Khan’s family still lives on Marine Drive, in Sonawala Building, part of the Victorian Gothic and Art Deco ensembles of Mumbai, a UNESCO World Heritage Site. It’s far away from the movie business whose axis has now shifted from South Mumbai. A large model of a plane on one of the studio floors, for a movie starring Anil Kapoor, is an exception to the rule. Most movies are now shot either in Hyderabad or on outdoor locations.
That has also meant the death of make-up rooms. Most stars now have their own vanity vans, with every luxury possible, reflected in the rows of locked make-up rooms flanking the posters of Mehboob Khan movies on the wall, from the only film to cast Dilip Kumar, Raj Kapoor and Nargis together, Andaz (1949) to India’s first technicolour film Aan (1952), for which he mortgaged his studio, from Anmol Ghadi (1946), which cast three singing sensations, Surendra, Suraiya and Noorjehan, to Amar (1954), where Dilip Kumar played a rapist.
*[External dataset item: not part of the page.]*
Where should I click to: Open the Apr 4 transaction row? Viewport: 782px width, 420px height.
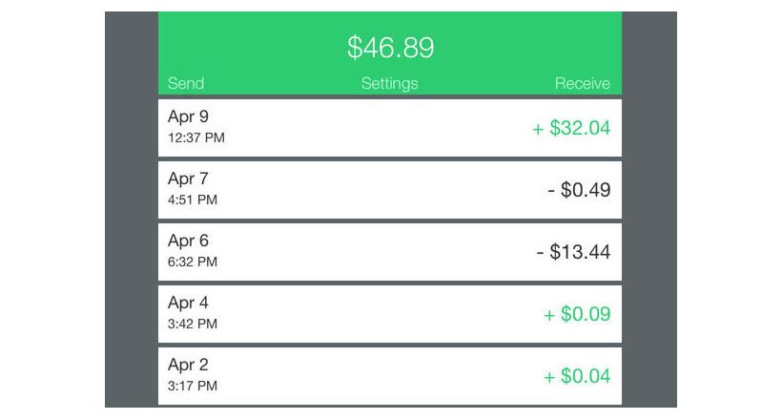point(389,314)
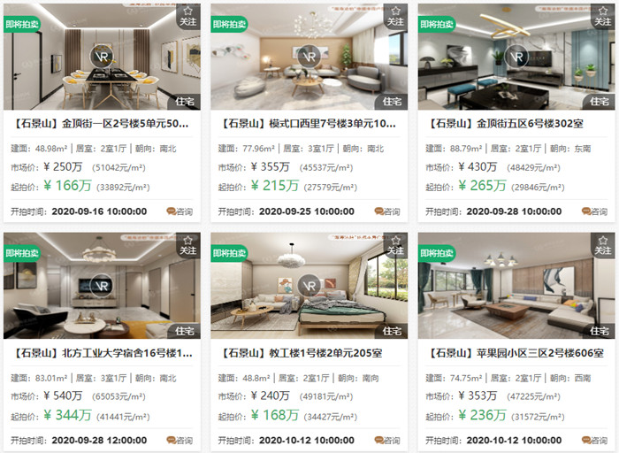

But the stories remain. Of how Mehboob Khan engaged the best lawyer possible to fight actor Raaj Kumar’s case when he was accused of manslaughter, and of how the actor came to the family home after he was released, thanking the filmmaker for a “second life”. Of how he was disappointed when Nargis replied in the negative when he asked her whether she was marrying Sunil Dutt, who played her son in Mother India. When he found out the truth, his trust in “Baby”, as he called her, was broken. Of the endless wait by giants such as BR Chopra, Shakti Samanta and Pramod Chakravorty for a glimpse or a chat with reigning superstar Rajesh Khanna as dusk fell on the garden. And the producer on whose shoulder he put his hand would feel blessed, privileged to be touched by him.
STORIES ARE EMBEDDED in Deb Mukherjee’s bloodstream. The actor turned director recalls how his father told Ashok Kumar what to do with his hands while on film. “He gave him a cigarette,” says Mukherjee, “and that became his style.” His relationship with Ashok Kumar survived their professional differences, including Ashok Kumar’s departure from Filmistan in 1947 for Bombay Talkies. “So much so,” says Mukherjee, “that he made him the executor of his will.” Filmalaya, which he created after differences with Filmistan’s financier Tolaram Jalan, was quite ahead of its time, with an acting school on campus providing talent such as Asha Parekh and Sadhana; breaks to women such as Usha Khanna in music direction; free breakfast and lunch to all; and mandatory cricket and volleyball matches.
These are the invisible wells today’s Bollywood drinks from, those of our ancestors. Or perhaps it doesn’t, which is why it is no longer a place for exalted emotions but a mere distillery of cheap pleasure, what Bhatt calls “ice packs for a jolted nation that wants comfort”. One doesn’t need grand studios or even grander visionaries for that.